60 years ago, U.S. military service was not an option
Sixty years ago this week, just graduated from Pana High School in Central Illinois, I rode the Wabash railroad night train from Taylorville to Chicago, and the next day was at Great Lakes Naval Training Center, north of Chicago.
I remember clearly one part of my pre-induction medical examination in Chicago. The doctor asked me:
“Do you really want to be in the Navy, son?”
I replied, “Yes, sir,” and he instructed me to follow the corpsman.
He told me to lie on a cot and relax. When he returned, I started to get up and he said, “No, no, just lie still.” Then he took my blood pressure and I was medically OK for service in the Navy. A group of new recruits rode the North Shore electric train to Great Lakes and started 13 weeks of boot camp.
I thought of this the other day while watching a television program about Fort Jackson, the U.S. Army’s primary recruit training center.
U.S. military service is voluntary and has been for years, and that’s a good thing. I also believe that several months of public service would be good for most of today’s young men and women. There are options other than the military services, such as the Peace Corps and VISTA; and if you think regionally, there are many possibilities.

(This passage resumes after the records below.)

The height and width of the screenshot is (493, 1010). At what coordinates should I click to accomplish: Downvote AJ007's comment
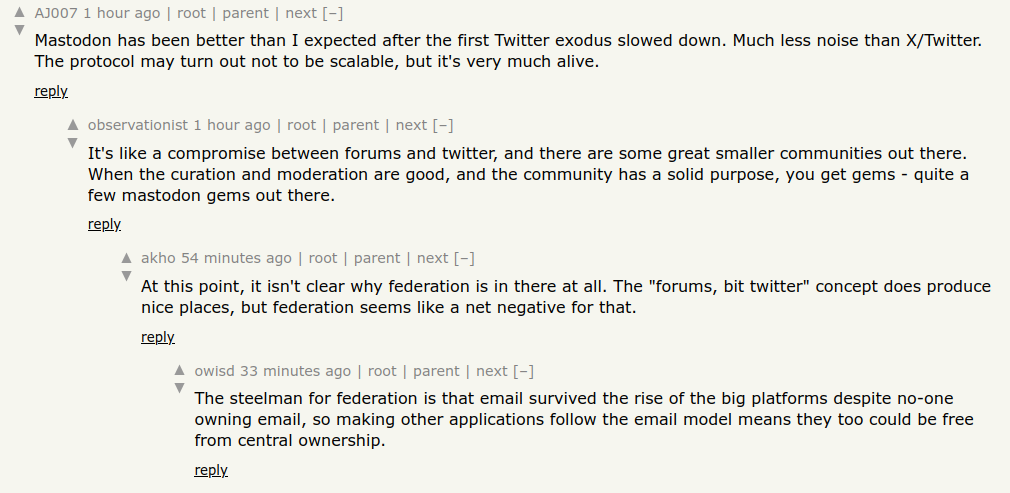tap(19, 30)
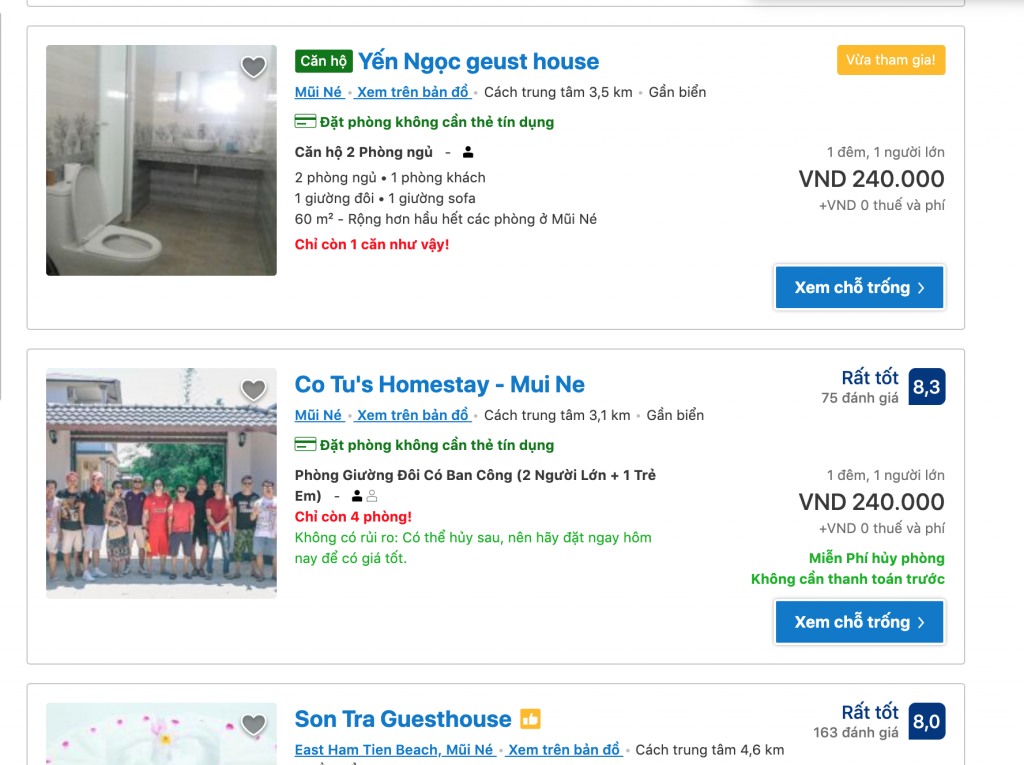The width and height of the screenshot is (1024, 765).
Task: Click the 8,0 review score badge
Action: pos(927,721)
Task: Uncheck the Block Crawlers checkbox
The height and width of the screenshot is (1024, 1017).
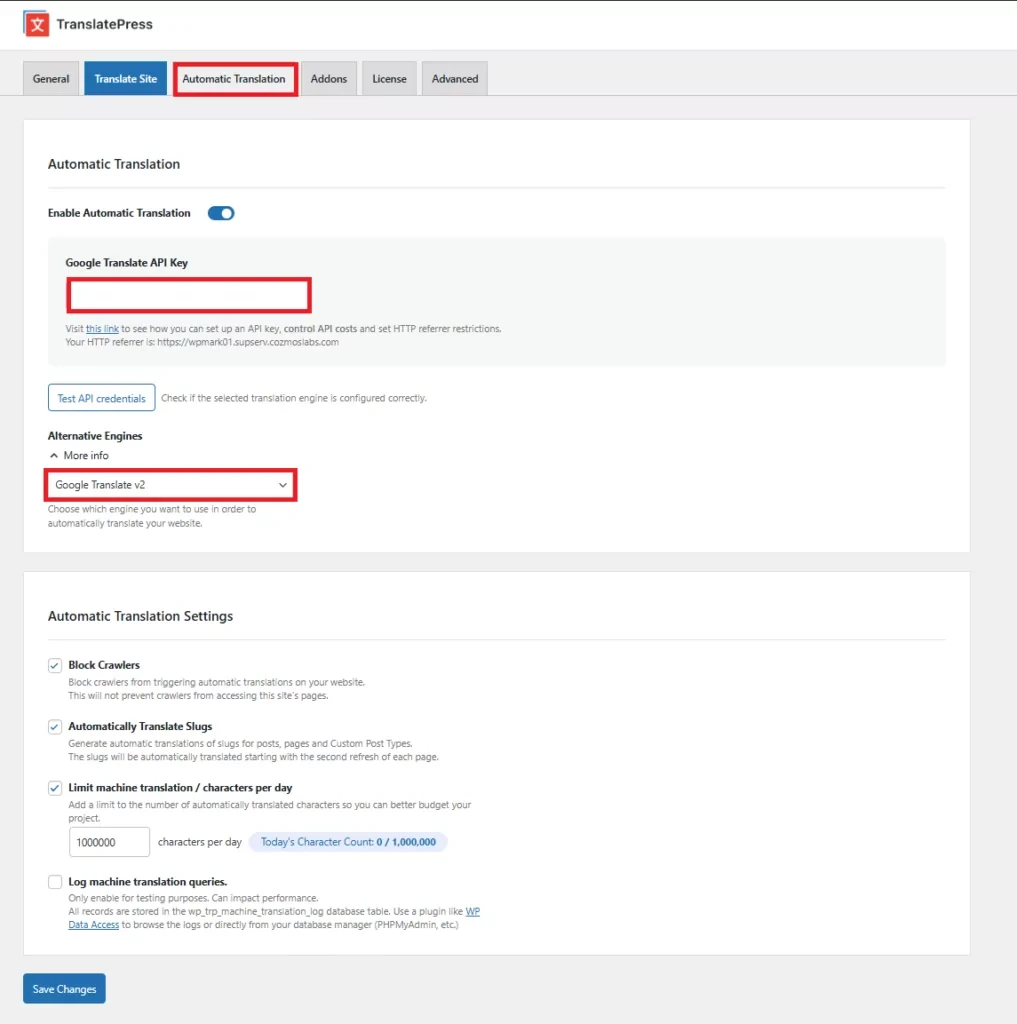Action: (x=55, y=665)
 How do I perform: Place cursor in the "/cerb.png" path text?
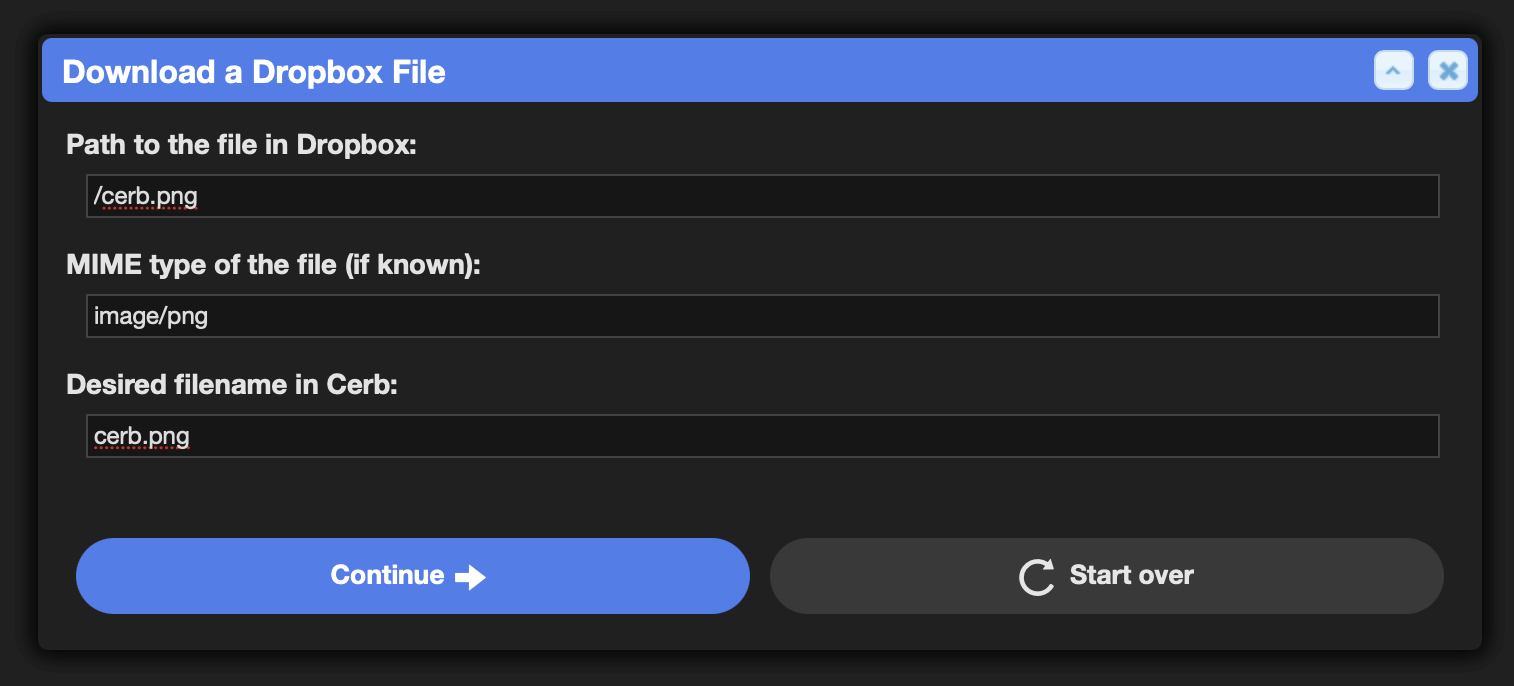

During the 1930s, the Civilian Conservation Corps provided jobs for thousands of young men. In Illinois state parks, they constructed buildings still in use. In 1956, males who had reached their 18th birthdays were required by law to register with the Selective Service, which I think is still the case. But 60 years ago, males in good health could depend on being drafted if we were not exempt by reason of attending college or being married.
World War II was not that long ago, and we were aware of the sacrifices of The Greatest Generation, although we did not use that term, in Normandy, France; Germany; and islands in the Pacific, such as Guadalcanal and Iwo Jima, to mention a couple of place names that unfortunately don’t mean much to today’s young people.
My enlistment at 17 years of age required parental permission. It was termed a minority enlistment (a “kiddy cruise” in Navy terms) and meant that one would be discharged from active duty on his 21st birthday.
When I enlisted, I was “guaranteed” a service school and I had my heart set on the Navy Journalist School. At Great Lakes, a counselor explained that the journalist school was filled and offered other possibilities, but I was too hard-headed to accept an assignment to another school. So, I was assigned to the USS Princeton, an aircraft carrier, at Bremerton, Wash. I lucked out because I could type (thanks to high school typing class) and was assigned to the Supply Department.
I was on the Princeton for two years and then on Midway Island (Navy Exchange) until November 1959.
I was out of active duty before I was 21, because of a Navy reduction in force, and started attending journalism school at Southern Illinois University, Carbondale in January 1960.
During college, I stayed in the active Naval Reserves, attending weekly drills, changed my rate to journalist, and re-enlisted. I left the Naval Reserves in 1964, a couple of months after getting married. It was either resign or do two weeks of active duty on an aircraft carrier out of Mayport, Florida.
I had arranged to do the active duty at the Reserve Training Center in Evanston, Illinois, planning to do the Navy thing in the daytime and continue my night shift at The Associated Press in Chicago. That was disapproved and I could either accept the orders or resign. I had completed my overall six-year military obligation, including active duty and time in active or inactive reserves.
I have few regrets (“…too few to mention,” as Sinatra famously sang), but one is leaving the Naval Reserves. After all these years, I relish my time on active duty, on the Princeton and Midway Island, and in the Naval Reserves.
On the Princeton, an anti-submarine warfare carrier, I made two Far East cruises that included Hawaii, (not yet a state), Japan, The Philippines, Okinawa, Guam, Singapore and SCeylon (now Sri Lanka).
It’s a huge understatement to say it was a growing-up experience for a kid from Central Illinois, and I remain thankful to have had the opportunity.